Read more about BuzzFeed here.
Amazon is blocking Google’s FLoC — and that could seriously weaken the fledgling tracking system:
- Most of Amazon’s properties, including Amazon.com and Zappos.com, are preventing Google’s FLoC from gathering data.
- Amazon’s move could hinder Google’s tracking method and help the e-commerce giant’s own advertising business.
Read more about Amazon here.
How the Betches founders turned a blog into a multi-platform media company for young audiences:
- Betches founders Jordana Abraham, Aleen Dreksler and Samantha Sage appeared on the latest episode of the Digiday Podcast.
- They described how the satirical blog has become a media company with an audience of 43 million people.
Listen to the Betches founders here.
The Globe and Mail’s AI startup begins to make in-roads:
- Over the past six months, the Canadian news publisher’s AI startup Sophi has been adopted by WordPress’s and The Washington Post’s publishing tools.
- More than 50 titles across 11 different publishers will launch Sophi on their sites this year.

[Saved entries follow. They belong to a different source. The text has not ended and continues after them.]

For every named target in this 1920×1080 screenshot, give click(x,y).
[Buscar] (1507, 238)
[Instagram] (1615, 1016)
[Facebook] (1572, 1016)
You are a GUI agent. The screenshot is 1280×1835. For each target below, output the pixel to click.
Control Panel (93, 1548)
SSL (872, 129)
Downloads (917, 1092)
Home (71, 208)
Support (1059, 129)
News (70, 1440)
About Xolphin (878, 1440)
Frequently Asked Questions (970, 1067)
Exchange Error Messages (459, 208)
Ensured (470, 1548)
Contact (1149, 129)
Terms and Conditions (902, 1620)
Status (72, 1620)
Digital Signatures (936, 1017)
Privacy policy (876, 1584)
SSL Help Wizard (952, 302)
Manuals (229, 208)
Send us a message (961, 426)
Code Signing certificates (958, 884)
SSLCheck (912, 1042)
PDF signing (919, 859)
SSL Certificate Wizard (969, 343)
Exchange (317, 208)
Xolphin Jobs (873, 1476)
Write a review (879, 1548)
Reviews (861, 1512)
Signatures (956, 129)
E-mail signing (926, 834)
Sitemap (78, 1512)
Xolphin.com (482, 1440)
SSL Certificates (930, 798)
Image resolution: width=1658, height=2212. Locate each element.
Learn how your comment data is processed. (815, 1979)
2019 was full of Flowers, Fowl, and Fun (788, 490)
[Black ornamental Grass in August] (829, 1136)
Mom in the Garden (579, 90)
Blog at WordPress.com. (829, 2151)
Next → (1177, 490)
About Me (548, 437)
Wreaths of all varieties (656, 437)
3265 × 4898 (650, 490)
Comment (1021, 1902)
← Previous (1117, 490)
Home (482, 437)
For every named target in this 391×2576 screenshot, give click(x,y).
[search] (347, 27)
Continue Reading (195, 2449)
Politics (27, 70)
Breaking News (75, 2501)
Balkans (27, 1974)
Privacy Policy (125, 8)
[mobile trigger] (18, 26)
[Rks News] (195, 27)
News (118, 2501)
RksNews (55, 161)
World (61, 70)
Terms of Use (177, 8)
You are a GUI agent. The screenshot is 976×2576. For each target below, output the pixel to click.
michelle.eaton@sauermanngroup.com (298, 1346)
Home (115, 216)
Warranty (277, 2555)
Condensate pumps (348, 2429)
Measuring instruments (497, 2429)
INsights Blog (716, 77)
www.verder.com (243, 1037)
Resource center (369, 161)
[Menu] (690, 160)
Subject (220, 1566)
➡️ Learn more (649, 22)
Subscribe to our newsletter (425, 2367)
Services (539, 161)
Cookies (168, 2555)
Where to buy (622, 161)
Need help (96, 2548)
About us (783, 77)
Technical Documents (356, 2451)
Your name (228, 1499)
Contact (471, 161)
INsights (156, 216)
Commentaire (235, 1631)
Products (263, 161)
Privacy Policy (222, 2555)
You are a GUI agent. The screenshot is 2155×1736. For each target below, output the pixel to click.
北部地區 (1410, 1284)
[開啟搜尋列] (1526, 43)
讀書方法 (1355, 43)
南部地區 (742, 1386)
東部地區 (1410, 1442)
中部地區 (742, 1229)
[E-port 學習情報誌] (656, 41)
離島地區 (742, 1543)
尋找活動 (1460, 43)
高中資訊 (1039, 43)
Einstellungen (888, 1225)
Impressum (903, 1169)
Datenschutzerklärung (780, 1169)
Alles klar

Read more about The Globe and Mail here.
The Week redesigns its U.S. site to catch up to advertiser demand for native advertising:
- The Week’s redesigned site now loads three times faster, and the viewability of its ads has increased by 20%.
- The publisher’s focus on native advertising is buoyed by a new content studio structure.
Read more about The Week here.
What we’re reading
Newsletter writers vs. Gmail filters:
Newsletters may be independent creators, but they are not entirely autonomous, according to the Los Angeles Times. Just like publishers on Facebook and video creators on YouTube, they are subject to the power of the platform, in this case email services like Google’s Gmail. Gmail’s Promotions tab, which was designed to sequester marketing emails, presents a purgatory for journalists’ newsletters.
Creativity vs. capitalism:
Digital content is a commodity, and capitalizing on content is a conundrum, according to The Atlantic. At issue is who has the right to capitalize on content in an era where it’s openly accessible. The answer should be simple: whoever originated it. But content, like culture, can be quickly co-opted to the point of obfuscating its originator, and sometimes the people who created something, like the Black people who came up with so many of the dances dominating TikTok, don’t have the means of making money from it. And then sometimes, content is just content, not something to be capitalized.
Dow Jones vs. reporter-authors:
Dow Jones has introduced new rules around its journalists securing book deals, including requiring them to license any reporting they’ve done for the company in order to include it in their books, according to Nieman Lab. The move by The Wall Street Journal’s parent company seems to tie into the trend of media companies trying to secure their intellectual property, which is to say protecting their ability to profit from what they publish. And it could raise new questions over content ownership rights — which has been an issue between media companies and their video creators — including whether newsroom unions should begin negotiating for journalists to retain rights to their reporting.